I asked Ameet Talwalkar, associate professor of machine learning at Carnegie Mellon and enterprise partner at Amplify Partners, for his opinion. “It seems to me to be an enormous risk to extend the value tenfold,” he told TechCrunch via email. “I feel in only a couple of weeks we can have a significantly better sense of how big the necessity for this functionality is.”

UCLA computer scientist Guy Van den Broeck was more open in his assessment. “I don’t know if the value is smart,” he told TechCrunch, “and if expensive reasoning models will likely be the norm.”

A generous assumption is that it's a marketing mistake. Describing o1 Pro mode as best suited to solving “the hardest problems” doesn’t mean much to potential customers. Neither vague statements about how the model can “think longer” and exhibit “intelligence”. As Willison points out, without concrete examples of this supposedly improved performance, it's hard to justify paying more in any respect, let alone ten times the value.

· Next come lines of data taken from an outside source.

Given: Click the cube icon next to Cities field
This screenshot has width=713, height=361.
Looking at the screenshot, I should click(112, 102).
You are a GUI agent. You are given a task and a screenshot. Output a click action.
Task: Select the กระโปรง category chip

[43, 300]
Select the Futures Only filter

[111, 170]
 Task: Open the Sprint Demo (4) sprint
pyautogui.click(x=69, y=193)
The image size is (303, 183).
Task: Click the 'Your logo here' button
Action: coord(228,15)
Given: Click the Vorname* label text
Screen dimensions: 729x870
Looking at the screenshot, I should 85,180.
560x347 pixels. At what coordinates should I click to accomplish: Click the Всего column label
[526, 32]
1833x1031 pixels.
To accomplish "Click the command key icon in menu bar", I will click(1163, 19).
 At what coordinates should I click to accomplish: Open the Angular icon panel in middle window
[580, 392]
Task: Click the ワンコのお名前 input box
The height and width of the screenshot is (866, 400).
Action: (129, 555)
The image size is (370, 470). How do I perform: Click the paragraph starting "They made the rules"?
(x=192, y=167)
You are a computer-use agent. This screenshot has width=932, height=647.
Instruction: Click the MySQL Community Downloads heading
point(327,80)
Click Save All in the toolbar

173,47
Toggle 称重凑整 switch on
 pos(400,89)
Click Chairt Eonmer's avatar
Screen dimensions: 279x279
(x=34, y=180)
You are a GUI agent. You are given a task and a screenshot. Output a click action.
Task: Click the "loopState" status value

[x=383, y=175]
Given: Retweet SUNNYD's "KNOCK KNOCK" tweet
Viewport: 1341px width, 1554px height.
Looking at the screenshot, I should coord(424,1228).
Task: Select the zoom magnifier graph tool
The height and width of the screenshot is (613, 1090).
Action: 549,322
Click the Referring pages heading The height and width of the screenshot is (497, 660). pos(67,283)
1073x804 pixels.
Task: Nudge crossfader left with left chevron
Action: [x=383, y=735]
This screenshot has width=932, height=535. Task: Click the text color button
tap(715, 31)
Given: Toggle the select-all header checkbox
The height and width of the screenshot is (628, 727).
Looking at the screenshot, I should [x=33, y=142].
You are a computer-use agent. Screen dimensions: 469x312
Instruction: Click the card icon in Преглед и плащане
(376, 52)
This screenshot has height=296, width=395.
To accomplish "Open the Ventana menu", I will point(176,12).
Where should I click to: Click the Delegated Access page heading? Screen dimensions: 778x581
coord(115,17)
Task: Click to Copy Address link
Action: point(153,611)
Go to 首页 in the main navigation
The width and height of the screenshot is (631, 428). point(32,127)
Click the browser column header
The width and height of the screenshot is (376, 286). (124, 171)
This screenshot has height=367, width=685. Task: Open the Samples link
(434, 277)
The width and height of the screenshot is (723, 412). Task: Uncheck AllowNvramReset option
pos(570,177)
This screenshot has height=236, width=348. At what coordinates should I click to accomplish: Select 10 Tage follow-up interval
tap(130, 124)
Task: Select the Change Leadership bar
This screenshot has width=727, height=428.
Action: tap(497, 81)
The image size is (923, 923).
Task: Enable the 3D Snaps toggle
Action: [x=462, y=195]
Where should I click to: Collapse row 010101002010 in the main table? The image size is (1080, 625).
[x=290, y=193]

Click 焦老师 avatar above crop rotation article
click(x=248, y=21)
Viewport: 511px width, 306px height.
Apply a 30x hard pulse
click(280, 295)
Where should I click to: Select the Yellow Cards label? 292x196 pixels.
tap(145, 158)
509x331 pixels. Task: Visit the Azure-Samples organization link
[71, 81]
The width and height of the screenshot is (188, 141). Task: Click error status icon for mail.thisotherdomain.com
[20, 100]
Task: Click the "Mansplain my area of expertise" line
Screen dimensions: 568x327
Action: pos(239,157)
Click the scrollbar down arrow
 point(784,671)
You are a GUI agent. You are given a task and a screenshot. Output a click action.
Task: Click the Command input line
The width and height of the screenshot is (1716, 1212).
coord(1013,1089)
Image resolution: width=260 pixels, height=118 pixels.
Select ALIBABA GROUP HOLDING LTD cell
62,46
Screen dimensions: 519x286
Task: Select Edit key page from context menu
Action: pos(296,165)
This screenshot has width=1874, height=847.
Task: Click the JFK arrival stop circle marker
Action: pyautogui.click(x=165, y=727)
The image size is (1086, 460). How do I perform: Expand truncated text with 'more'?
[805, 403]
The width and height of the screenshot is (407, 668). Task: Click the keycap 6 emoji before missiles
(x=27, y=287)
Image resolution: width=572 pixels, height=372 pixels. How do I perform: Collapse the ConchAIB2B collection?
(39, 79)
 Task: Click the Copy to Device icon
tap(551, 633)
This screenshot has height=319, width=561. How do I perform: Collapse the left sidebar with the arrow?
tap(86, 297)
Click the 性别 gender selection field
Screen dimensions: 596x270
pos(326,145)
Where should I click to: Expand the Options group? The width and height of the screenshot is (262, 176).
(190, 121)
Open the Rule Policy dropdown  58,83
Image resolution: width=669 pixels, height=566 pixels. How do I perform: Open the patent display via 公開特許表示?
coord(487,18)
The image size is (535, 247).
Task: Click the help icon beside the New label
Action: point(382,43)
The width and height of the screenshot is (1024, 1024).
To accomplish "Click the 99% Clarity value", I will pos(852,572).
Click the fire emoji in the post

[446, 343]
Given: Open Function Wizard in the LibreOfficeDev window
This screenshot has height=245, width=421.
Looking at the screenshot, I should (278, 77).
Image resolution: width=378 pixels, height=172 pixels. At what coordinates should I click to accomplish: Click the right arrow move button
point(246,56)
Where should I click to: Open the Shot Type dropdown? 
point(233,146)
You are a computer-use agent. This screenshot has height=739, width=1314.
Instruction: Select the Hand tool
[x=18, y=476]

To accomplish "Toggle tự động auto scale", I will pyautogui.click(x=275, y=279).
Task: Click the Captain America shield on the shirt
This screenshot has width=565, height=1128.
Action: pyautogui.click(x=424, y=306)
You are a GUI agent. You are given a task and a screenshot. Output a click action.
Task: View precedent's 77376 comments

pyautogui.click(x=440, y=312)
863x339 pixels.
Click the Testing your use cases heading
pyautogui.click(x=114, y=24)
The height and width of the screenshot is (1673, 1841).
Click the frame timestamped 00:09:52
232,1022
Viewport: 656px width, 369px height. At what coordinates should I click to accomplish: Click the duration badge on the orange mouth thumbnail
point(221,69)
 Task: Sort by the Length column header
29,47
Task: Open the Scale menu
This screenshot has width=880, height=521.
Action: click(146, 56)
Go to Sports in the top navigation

As far as I can tell, the target market is experts in specialized areas. OpenAI plans to offer a handful of medical researchers at “leading institutions” free access to ChatGPT Pro, which is able to include o1 Pro mode. Errors play an enormous role in healthcare, and as Bob McGrew, former research director at OpenAI, said: noted On X, higher reliability is probably the predominant good thing about o1 Pro mode.

McGrew too thought of it The o1 Pro mode is an example of what he calls “intelligence overhang”: users (and possibly the model creators) have no idea easy methods to reap the benefits of “extra intelligence” as a result of fundamental limitations of an easy, text-based interface . As with OpenAI's other models, the one approach to interact with o1 Pro mode is thru ChatGPT, and – to paraphrase McGrew – ChatGPT isn't perfect.

However, additionally it is true that $200 raises high expectations. And judging by the early response on social media, ChatGPT Pro isn't a slam dunk.